# Logfile of HijackThis v1.99.1 .... firefox hangs help ......



## iinfi (May 22, 2005)

my firefox is sorta hanging when i browse the net .... when i press Ctrl+N ... all the windows hang for 3-4 seconds and then it comes back to normal ..

i think the problem has started after i installed the new yahoo messenger BETA ..... i have now uninstalled it but the problem still persists ....

tried TweakNow RegCleaner .... but no use ...

no adwares or spywares .... checked with SpyBot and AdAware ...my spyware guard is also on

here is the Logfile of HijackThis v1.99.1



> Logfile of HijackThis v1.99.1
> Scan saved at 11:57:21 PM, on 5/21/2005
> Platform: Windows XP SP2 (WinNT 5.01.2600)
> MSIE: Internet Explorer v6.00 SP2 (6.00.2900.2180)
> ...


----------



## iinfi (May 22, 2005)

and moreover each time i have to minimise the firefox window to view the other windows ..... it jus stays on top .... 
i have already tried reinstalling forefox ...no use


----------



## yehmeriidhain (May 22, 2005)

Arvind ur log looks clean to me!  no probs in it!


----------



## iinfi (May 22, 2005)

oh ... then what cud be the problem ...  ... i m forced to use IE ...


----------



## expertno.1 (May 22, 2005)

the log is clear man !


----------



## drgrudge (May 22, 2005)

> O23 - Service: avast!
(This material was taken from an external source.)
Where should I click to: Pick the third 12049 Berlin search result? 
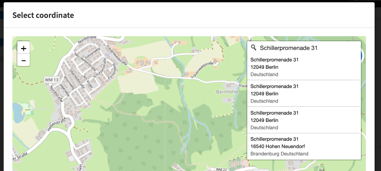pos(304,120)
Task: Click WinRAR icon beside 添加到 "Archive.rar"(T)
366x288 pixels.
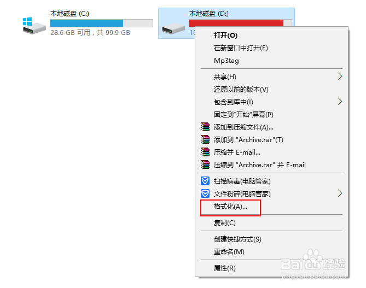Action: [x=205, y=139]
Mail Scanner - Unknown owner - F:\Program Files\Alwil Software\Avast4\ashMaiSv.exe" /service (file missing)
> O23 - Service: avast! Web Scanner - Unknown owner - F:\Program Files\Alwil Software\Avast4\ashWebSv.exe" /service (file missing)


U can remove these entries...., file missing.


----------



## swatkat (May 22, 2005)

Do not remove above listed entries.
Have you tried reinstalling FireFox?


----------



## iinfi (May 22, 2005)

yes yaar,
i have re-installed FireFox but no use .....
see my second post ... i have written there ...

and today morning i tried System Restore .... still no use .....very strange .....


----------



## iinfi (May 22, 2005)

and this is the screen i get for 3-4 seconds when i try to open firefox for the first time and every subsequent new window ....


*geocities.com/iinfi/firefox1.jpg

Click Here for Larger Image


----------



## iinfi (May 22, 2005)

i have tried repairing Windows XP ...
still the problem persists ...


----------



## iinfi (May 23, 2005)

i think i have solved 50% of the problem

 if i start firefox in safe mode (Start > programs > Mozilla Firefox > Mozilla Firefox (Safe Mode))
its working fine .... no trouble ...

now a yahoo toolbar with anti-spy which i had installed once upon a time .... is sticking to the browser and refuses to go .... even though i had uninstalled it long time back .....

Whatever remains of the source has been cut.